ProSight PTM, on the other hand, is available free-of-charge at the website http://prosightptm.scs.uiuc.edu. So far, about 100 people have used the software for their top-down proteomic analyses, Kelleher said.
Optimizing Existing Proteomic Databases
For optimizing existing proteomic search engines such as Mascot and Sequest, John Yates, a professor of cell biology at the Scripps Research Institute, described a program and method of database scoring called PEP_PROBE.
“One of the limitations for database searching is that it assumes minimal errors in the database and minimal sequence variations,” Yates noted at PITTCON.
By using a hypergeometric distribution to make calculations, the PEP_PROBE program reduces the rate of false positive hits to 5 percent, according to a paper published in Analytical Chemistry in 2003.
Similarly, Steven Gygi, an assistant professor of cell biology at Harvard Medical School, described a way to “get a handle on” false positive rates by using a decoy database that consists of forward and reverse sequences.
If a search algorithm generates a hit in the reverse sequence part of the database, it is a known false hit, Gygi explained. He uses various methods, including adjusting search window size to keep false positive rates at one percent or less.
“Having a handle on how much is real [in terms of matches] and how much is not real is really important,” said Gygi. “Using a reverse database is a big part of how we validate.”
Can Databases Account for Variation in Individuals?
Both Yates and Gygi noted that biological variation between individuals within a species is something that databases fail to take into account.

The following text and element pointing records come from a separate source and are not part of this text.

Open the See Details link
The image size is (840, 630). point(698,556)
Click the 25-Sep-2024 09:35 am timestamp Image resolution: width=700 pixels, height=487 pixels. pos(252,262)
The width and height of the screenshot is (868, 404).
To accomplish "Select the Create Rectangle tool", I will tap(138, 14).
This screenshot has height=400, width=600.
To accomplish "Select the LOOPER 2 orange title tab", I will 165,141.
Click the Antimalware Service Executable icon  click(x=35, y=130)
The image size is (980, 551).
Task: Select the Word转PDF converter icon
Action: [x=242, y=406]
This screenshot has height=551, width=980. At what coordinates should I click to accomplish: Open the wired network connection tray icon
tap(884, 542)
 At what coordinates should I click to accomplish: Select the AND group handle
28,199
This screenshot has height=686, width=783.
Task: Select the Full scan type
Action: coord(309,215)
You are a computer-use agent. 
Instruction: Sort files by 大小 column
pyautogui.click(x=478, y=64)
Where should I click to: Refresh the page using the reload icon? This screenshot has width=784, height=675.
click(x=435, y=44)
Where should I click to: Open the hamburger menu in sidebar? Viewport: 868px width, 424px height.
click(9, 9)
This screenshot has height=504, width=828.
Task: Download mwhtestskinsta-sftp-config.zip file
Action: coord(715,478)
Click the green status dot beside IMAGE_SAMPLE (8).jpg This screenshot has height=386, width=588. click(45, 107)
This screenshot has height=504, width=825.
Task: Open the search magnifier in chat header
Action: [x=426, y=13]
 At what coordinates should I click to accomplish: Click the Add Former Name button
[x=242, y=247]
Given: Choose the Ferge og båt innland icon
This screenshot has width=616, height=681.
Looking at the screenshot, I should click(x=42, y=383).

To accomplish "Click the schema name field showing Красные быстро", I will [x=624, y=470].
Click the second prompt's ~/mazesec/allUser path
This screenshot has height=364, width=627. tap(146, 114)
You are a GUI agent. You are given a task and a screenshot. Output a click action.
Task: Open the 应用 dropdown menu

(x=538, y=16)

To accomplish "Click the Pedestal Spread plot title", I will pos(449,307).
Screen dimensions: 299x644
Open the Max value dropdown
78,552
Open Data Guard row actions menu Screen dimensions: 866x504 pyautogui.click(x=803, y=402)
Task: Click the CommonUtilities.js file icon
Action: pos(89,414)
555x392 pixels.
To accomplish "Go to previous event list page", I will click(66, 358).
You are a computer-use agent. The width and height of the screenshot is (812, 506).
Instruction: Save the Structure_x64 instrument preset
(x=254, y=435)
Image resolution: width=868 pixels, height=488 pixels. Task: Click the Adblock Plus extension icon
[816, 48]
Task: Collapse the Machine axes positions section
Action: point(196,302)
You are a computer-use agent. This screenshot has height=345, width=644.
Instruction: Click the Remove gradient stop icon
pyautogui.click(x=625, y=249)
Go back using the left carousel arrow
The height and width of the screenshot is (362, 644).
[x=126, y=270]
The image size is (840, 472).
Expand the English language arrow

In response to that problem, Andrew Emili, an assistant professor of proteomics and bioinformatics at the University of Toronto, has developed software to correct for biological and technical variations.
“Basically, we repeat analyses again and again — a minimum of 20 times — and we work with computer scientists to account for random variation,” Emili explained. “Then we correct for that variance.”
Emili noted that biological variation between individuals is as significant as variation due to technical issues.
“There’s lots of variance between individuals,” he said. “That’s a big reason why we developed a statistical framework to account for variance.”